A franchise record-setting seven straight wins – that’s how the Washington Capitals kicked off the season. On October 27th, nearly a month into the season, they lost their first game to the Edmonton Oilers. Over the next 15 games the Caps only picked up five wins; into late November they sat three games over .500 and held onto the final playoff spot by just a thread. Team captain Alex Ovechkin had only 17 points in his first 23 games. As Ovechkin struggled to produce, his ice time fluctuated, causing speculation that a rift between he and his coach was growing. Around then, Bruce Boudreau was fired.

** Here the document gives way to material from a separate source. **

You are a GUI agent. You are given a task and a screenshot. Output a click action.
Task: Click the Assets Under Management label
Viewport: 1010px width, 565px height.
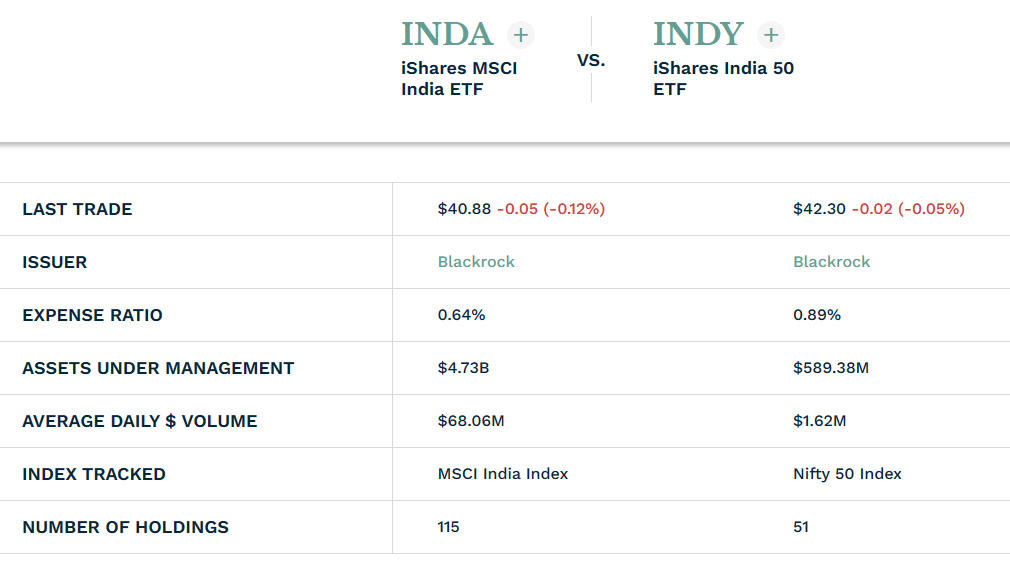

The firing of Boudreau sparked a league-wide game of musical chairs that ended last week. On November 28th Caps GM George McPhee showed Boudreau the door, replacing him with Dale Hunter. The next day the Hurricanes fired Paul Maurice and the day after that the Ducks terminated Randy Carlyle, who was replaced in the very same day by Boudreau. Recap – Boudreau fired, Carlyle fired, Boudreau hired, and now, Wilson fired and Carlyle hired by the Leafs.
Boudreau’s case is unique in that he was the only coach holding a playoff spot at the time he was fired. Here’s a breakdown of this season’s coaching records at the time they were fired:
|Davis Payne||St. Louis||6-7-0|
|Terry Murray||Los Angeles||13-12-4|
Now, four months later, the Caps find themselves holding down the ninth spot with 69 points and there’s no signs of increased production from Ovechkin, who is on pace for a career low 66 points this season. With a new coach behind the bench, the Caps haven’t seen the same upward trajectory teams like Anaheim, Los Angeles and St. Louis have since bringing in their own fresh blood. Since Dale Hunter has taken the reigns, in Washington, they’ve gone 20-19-4, showing no turnaround since their shakeup. Let’s have a look at how the league’s other teams have fared with a coaching shakeup:
|Darryl Sutter||Los Angeles||17-11-8|
|Ken Hitchcock||St. Louis||35-11-7|
If Boudreau’s inability to prod Ovechkin into increasing his point production was a major factor in his dismissal, not much has changed. In Ovechkin’s first 20 games this season he posted just 15 points; in his first 20 games under Hunter he netted 17 points. As it stands now the Ducks and Caps both sit out of playoff contention and have had their seasons marked by an ebb and flow of wins and losses, yet Boudreau himself has had what’s largely been a winning season. Combining Boudreau’s time in Washington and Anaheim this season he has posted 34-24-7 record with 75 points, which would put any team in either conference in playoff contention right now.
The firing of Boudreau had a lot to do with expectations. Expectations that this team, who have made the playoffs for the last four years straight, would be a shoe-in, but they’re suddenly on the outs. The expectations that one of the league’s best scorers would continue to impress, but he’s all but disappeared. While there are always arguments to be made for intangibles like team chemistry, Caps management pushed the panic button on this season before it got off the ground. The situation in Washington now has an added sense of urgency that a change in personnel cannot fix.